Which residue classes of $\Bbb Z$ sit in the index two subgroups of the quotient of $\Bbb Z_2^\times$ by $\langle\overline3\rangle$?
Let $\Bbb Z_2$ be the ring of 2 adic integers
Let $\Bbb Z\subset\Bbb Z_2$ by the obvious inclusion
Let $\langle3\rangle=\{3^i:i\in\Bbb Z\}$
Let $\langle\overline3\rangle$ be the closure of $\langle3\rangle$ under the 2-adic metric.
Then I'm informed unless I misunderstand this comment that $\langle\overline3\rangle$ is an index two subgroup of $\Bbb Z_2^\times$.
Let $X\subseteq \{\{a,b\}:\forall y\in\Bbb Z,ay+b\in\Bbb Z_2^\times/\langle\overline3\rangle\}$ be some subset of the set of ordered pairs $a,b$ such that the residue classes $x\equiv b\pmod a$ cover the odd numbers $\Bbb 2\Bbb Z-1$.
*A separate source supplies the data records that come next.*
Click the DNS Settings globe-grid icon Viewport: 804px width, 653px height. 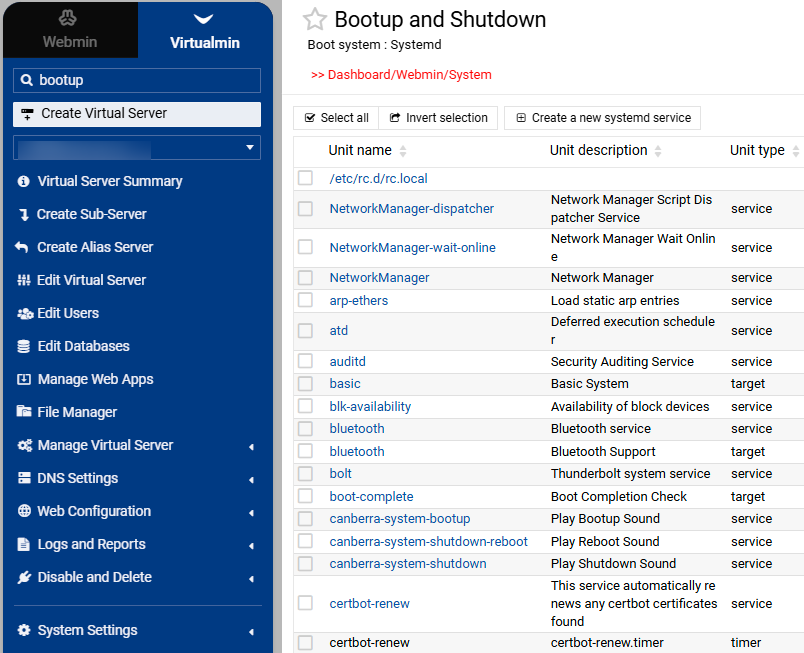point(24,478)
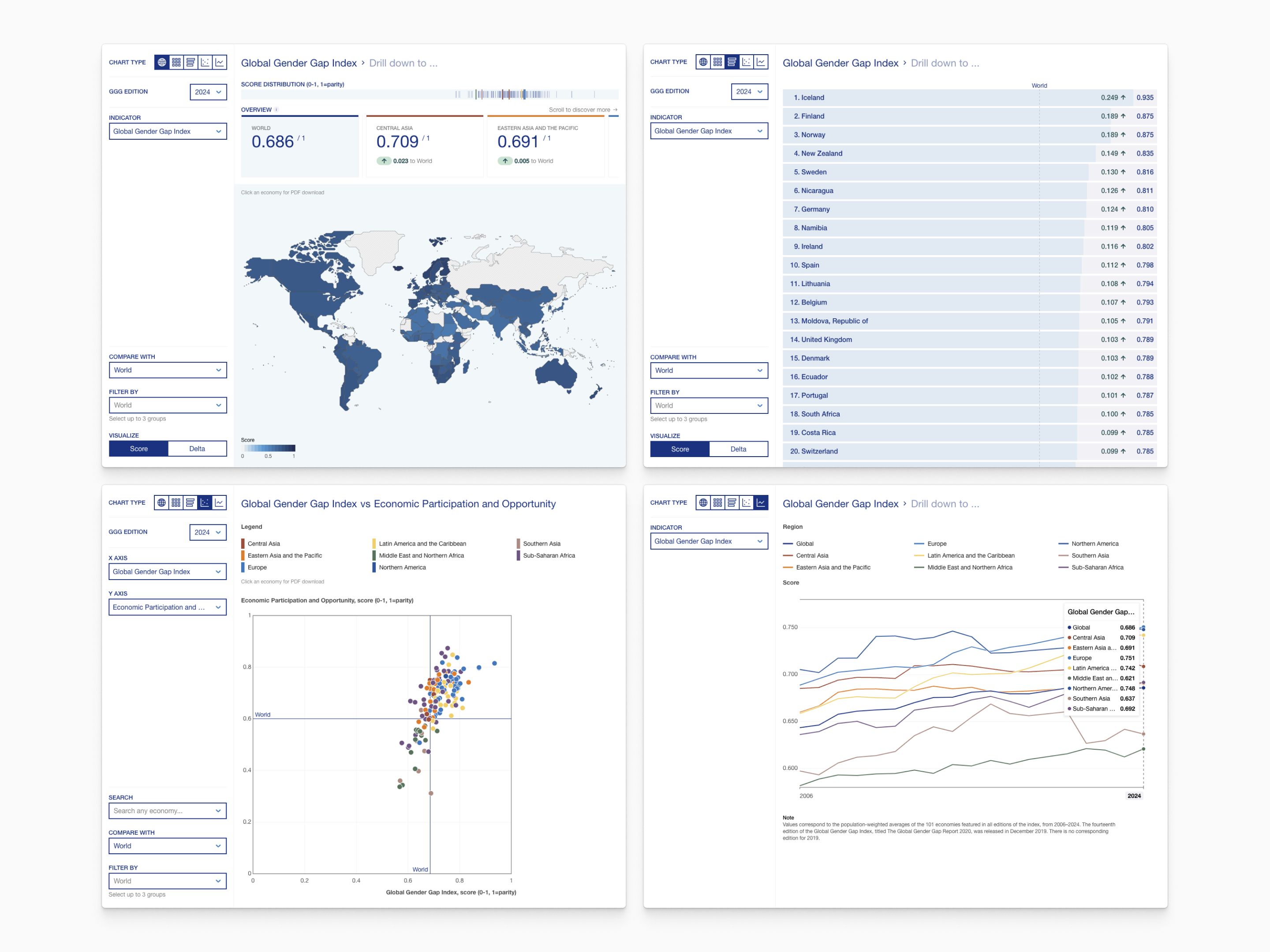Select the globe map chart type icon
The image size is (1270, 952).
point(162,62)
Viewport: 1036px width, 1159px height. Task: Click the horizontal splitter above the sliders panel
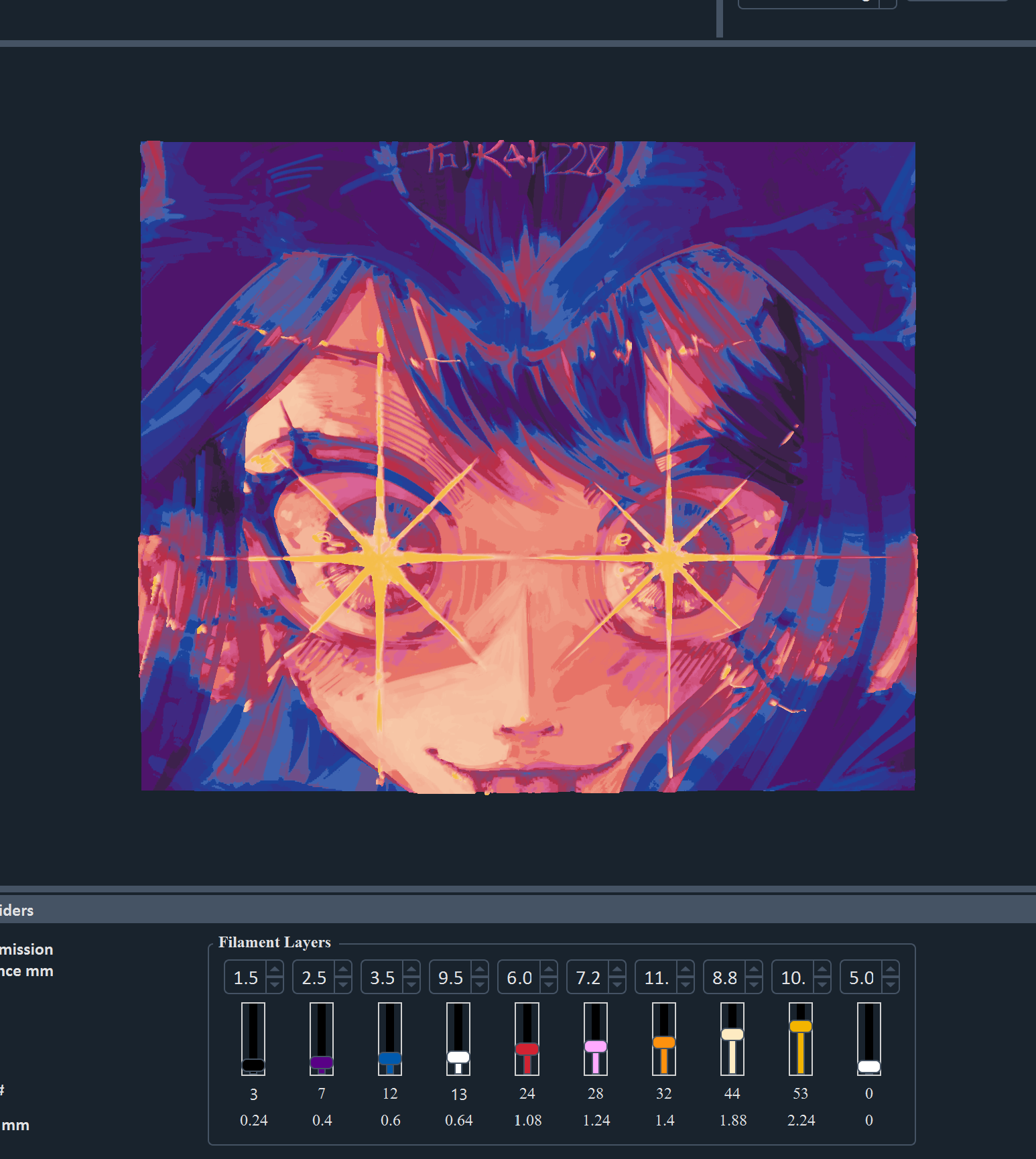click(518, 889)
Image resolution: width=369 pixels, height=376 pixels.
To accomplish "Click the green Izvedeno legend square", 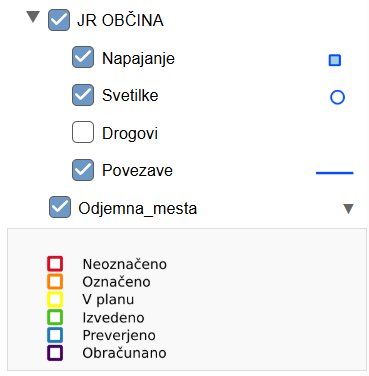I will coord(55,317).
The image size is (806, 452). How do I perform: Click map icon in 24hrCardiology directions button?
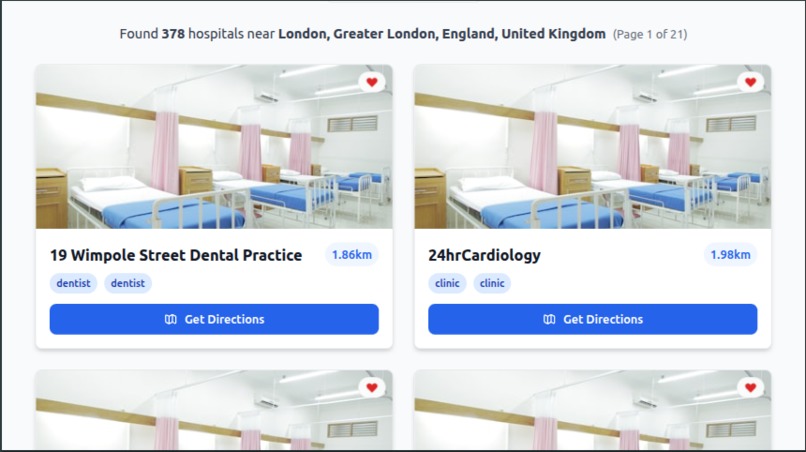[549, 319]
Which residue classes of $\Bbb Z$ sit in each of the two cosets $X$ and $\not X$? Or if they can't be defined by residue classes, which integers defined by some other means.
Given $a\ge 3$, $$(1+2^a(1+2b))^2 \equiv 1+2^{a+1}(1+2b)+2^{2a}(1+2b)^2\equiv 1+2^{a+1}\bmod 2^{a+2}$$ thus by induction on $a$ there is a power of $1+8$ which is equal to $1+8x \bmod 2^a $, ie. $(1+8)^{\Bbb{Z}}$ is dense in $1+8 \Bbb{Z}_2$.
The closure of $(1+2)^{\Bbb{Z}}$ is $(1+2)^{\Bbb{Z}_2}$, it contains $(1+2)^{2\Bbb{Z}_2}=(1+8)^{\Bbb{Z}_2}=1+8 \Bbb{Z}_2$.
Whence $\Bbb{Z}_2^\times / (1+2)^{\Bbb{Z}_2}$ is a quotient of $\Bbb{Z}_2^\times/(1+8\Bbb{Z}_2) = \Bbb{Z/8Z}^\times$ and we obtain
$$\Bbb{Z}_2^\times = (1+2)^{\Bbb{Z}_2}\cup 5(1+2)^{\Bbb{Z}_2}$$
If $n \equiv 1$ or $3\bmod 8$ then $n\in (1+2)^{\Bbb{Z}_2}$, if $n\equiv 5$ or $7\bmod 8$ then $n\in 5(1+2)^{\Bbb{Z}_2}$.